CCL2

Overview

CCL2 (C-C Motif Chemokine Ligand 2; also known as MCP-1) is a monocyte and macrophage chemoattractant chemokine that recruits immunosuppressive myeloid cells to the tumor microenvironment. Elevated CCL2 expression is associated with innate resistance to anti-PD-1 immunotherapy in melanoma, linking tumor-associated macrophage recruitment to immune checkpoint therapy failure.

Alterations observed in the corpus

  • CCL2 was up-regulated in non-responders to anti-PD-1 therapy in melanoma as part of the IPRES innate resistance signature; CCL2, along with VEGFA, links to a published mouse model of innate anti-PD-1 resistance (Peng et al. 2015) PMID:26997480.

Cancer types (linked)

  • SKCM: CCL2 overexpression in pretreatment melanoma biopsies defines non-responders to anti-PD-1 therapy (nivolumab/pembrolizumab); part of the IPRES transcriptional resistance signature validated across multiple cohorts PMID:26997480.
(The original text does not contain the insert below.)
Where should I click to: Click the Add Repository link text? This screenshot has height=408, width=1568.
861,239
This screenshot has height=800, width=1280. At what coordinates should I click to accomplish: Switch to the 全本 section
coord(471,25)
Co-occurrence and mutual exclusivity

Therapeutic relevance

  • CCL2 overexpression is a candidate biomarker for innate anti-PD-1 resistance; combination strategies targeting CCL2/macrophage recruitment (e.g., anti-angiogenics or EMT modulators) alongside checkpoint blockade are hypothesized to overcome IPRES-driven resistance PMID:26997480.

Open questions

  • IPRES is correlative and not causally proven; whether pharmacologically suppressing CCL2-mediated macrophage recruitment restores anti-PD-1 sensitivity has not been demonstrated PMID:26997480.